Material supplied:
——

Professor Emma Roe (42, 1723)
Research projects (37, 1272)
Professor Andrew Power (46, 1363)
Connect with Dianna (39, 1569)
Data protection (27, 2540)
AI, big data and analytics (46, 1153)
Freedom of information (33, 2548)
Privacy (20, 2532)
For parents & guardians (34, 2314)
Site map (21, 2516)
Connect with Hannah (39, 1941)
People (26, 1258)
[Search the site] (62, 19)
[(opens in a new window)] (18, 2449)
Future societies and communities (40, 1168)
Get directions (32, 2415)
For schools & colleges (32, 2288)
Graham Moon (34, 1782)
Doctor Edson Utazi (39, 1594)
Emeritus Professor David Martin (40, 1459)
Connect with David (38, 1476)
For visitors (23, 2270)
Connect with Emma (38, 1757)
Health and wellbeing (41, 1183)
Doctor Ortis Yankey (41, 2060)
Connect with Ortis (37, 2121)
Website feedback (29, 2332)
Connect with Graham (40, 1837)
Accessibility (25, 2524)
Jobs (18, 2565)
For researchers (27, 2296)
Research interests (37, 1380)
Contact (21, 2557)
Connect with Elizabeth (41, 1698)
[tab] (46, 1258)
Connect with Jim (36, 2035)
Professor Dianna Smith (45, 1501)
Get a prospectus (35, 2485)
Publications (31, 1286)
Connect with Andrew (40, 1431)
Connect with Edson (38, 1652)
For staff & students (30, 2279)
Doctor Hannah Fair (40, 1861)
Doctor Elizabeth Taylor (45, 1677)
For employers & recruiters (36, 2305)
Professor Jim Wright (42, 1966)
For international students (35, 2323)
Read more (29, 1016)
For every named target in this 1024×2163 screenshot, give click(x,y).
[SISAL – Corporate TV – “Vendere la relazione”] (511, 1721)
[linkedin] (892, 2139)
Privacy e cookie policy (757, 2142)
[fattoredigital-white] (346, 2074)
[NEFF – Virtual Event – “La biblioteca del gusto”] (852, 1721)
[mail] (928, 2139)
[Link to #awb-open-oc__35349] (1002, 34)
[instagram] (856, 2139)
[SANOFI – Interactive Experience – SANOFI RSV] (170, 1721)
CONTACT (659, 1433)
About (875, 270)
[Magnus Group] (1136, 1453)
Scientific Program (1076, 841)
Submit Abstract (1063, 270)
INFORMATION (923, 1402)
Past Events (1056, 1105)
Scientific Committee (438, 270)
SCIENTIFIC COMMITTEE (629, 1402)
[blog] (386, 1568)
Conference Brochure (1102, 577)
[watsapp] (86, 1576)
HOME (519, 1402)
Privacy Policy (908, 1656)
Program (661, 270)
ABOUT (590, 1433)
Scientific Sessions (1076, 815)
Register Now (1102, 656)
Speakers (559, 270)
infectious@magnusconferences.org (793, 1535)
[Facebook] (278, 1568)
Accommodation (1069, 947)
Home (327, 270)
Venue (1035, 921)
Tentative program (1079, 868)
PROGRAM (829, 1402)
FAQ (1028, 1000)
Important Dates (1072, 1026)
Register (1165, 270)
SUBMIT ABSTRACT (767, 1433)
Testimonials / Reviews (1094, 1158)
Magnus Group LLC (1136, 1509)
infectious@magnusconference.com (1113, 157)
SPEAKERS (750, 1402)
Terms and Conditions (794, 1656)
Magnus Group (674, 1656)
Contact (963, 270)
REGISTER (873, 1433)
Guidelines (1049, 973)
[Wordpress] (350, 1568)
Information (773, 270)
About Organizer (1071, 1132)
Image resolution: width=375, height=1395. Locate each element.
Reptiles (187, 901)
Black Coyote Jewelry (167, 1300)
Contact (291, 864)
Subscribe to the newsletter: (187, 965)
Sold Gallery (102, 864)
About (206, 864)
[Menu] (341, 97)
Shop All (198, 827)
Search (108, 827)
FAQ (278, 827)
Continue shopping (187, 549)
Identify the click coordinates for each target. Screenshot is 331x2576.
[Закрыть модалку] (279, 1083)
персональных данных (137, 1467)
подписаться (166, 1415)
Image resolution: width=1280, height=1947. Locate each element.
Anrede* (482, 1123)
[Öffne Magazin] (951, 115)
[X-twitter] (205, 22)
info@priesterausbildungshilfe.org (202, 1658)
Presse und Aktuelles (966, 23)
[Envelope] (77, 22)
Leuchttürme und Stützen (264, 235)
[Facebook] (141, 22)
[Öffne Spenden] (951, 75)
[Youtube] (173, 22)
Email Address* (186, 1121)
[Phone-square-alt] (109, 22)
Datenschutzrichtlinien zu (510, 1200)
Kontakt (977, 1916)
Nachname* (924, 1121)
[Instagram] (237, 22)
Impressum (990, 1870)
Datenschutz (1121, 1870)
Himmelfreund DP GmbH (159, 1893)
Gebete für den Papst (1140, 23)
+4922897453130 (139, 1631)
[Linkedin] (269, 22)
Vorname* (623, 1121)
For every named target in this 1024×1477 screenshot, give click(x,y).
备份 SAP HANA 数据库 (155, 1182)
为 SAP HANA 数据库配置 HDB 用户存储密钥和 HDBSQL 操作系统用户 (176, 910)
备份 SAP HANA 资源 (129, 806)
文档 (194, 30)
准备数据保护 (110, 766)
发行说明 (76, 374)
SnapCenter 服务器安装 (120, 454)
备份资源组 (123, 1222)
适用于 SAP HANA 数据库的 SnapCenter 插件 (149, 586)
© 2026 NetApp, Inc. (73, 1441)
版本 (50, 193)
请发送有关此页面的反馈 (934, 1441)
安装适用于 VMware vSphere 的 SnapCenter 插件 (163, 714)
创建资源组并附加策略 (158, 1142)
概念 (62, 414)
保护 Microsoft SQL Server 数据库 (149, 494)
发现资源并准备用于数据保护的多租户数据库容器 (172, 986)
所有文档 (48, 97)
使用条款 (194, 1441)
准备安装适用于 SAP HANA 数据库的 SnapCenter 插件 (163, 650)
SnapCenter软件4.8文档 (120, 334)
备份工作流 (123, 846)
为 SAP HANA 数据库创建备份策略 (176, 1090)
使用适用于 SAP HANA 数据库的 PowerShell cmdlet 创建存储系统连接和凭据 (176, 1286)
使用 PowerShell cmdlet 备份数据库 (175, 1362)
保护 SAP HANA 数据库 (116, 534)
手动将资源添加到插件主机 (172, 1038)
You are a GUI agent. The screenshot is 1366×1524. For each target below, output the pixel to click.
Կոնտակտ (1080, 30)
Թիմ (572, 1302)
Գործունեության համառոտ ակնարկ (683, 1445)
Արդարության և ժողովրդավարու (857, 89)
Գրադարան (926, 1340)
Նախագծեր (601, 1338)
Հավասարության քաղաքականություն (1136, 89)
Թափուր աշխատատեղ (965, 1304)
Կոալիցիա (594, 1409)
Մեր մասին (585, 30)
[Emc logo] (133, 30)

——

Exercise goal: Word for word, return the lines from the one holding "Gebete für den Papst (1140, 23)" through the end of the entries above.

Completed exercise:
Gebete für den Papst (1140, 23)
+4922897453130 (139, 1631)
[Linkedin] (269, 22)
Vorname* (623, 1121)
For every named target in this 1024×1477 screenshot, give click(x,y).
备份 SAP HANA 数据库 (155, 1182)
为 SAP HANA 数据库配置 HDB 用户存储密钥和 HDBSQL 操作系统用户 (176, 910)
备份 SAP HANA 资源 (129, 806)
文档 (194, 30)
准备数据保护 (110, 766)
发行说明 (76, 374)
SnapCenter 服务器安装 (120, 454)
备份资源组 (123, 1222)
适用于 SAP HANA 数据库的 SnapCenter 插件 (149, 586)
© 2026 NetApp, Inc. (73, 1441)
版本 (50, 193)
请发送有关此页面的反馈 (934, 1441)
安装适用于 VMware vSphere 的 SnapCenter 插件 (163, 714)
创建资源组并附加策略 (158, 1142)
概念 (62, 414)
保护 Microsoft SQL Server 数据库 (149, 494)
发现资源并准备用于数据保护的多租户数据库容器 (172, 986)
所有文档 (48, 97)
使用条款 (194, 1441)
准备安装适用于 SAP HANA 数据库的 SnapCenter 插件 (163, 650)
SnapCenter软件4.8文档 (120, 334)
备份工作流 (123, 846)
为 SAP HANA 数据库创建备份策略 (176, 1090)
使用适用于 SAP HANA 数据库的 PowerShell cmdlet 创建存储系统连接和凭据 (176, 1286)
使用 PowerShell cmdlet 备份数据库 (175, 1362)
保护 SAP HANA 数据库 (116, 534)
手动将资源添加到插件主机 (172, 1038)
You are a GUI agent. The screenshot is 1366×1524. For each target below, output the pixel to click.
Կոնտակտ (1080, 30)
Թիմ (572, 1302)
Գործունեության համառոտ ակնարկ (683, 1445)
Արդարության և ժողովրդավարու (857, 89)
Գրադարան (926, 1340)
Նախագծեր (601, 1338)
Հավասարության քաղաքականություն (1136, 89)
Թափուր աշխատատեղ (965, 1304)
Կոալիցիա (594, 1409)
Մեր մասին (585, 30)
[Emc logo] (133, 30)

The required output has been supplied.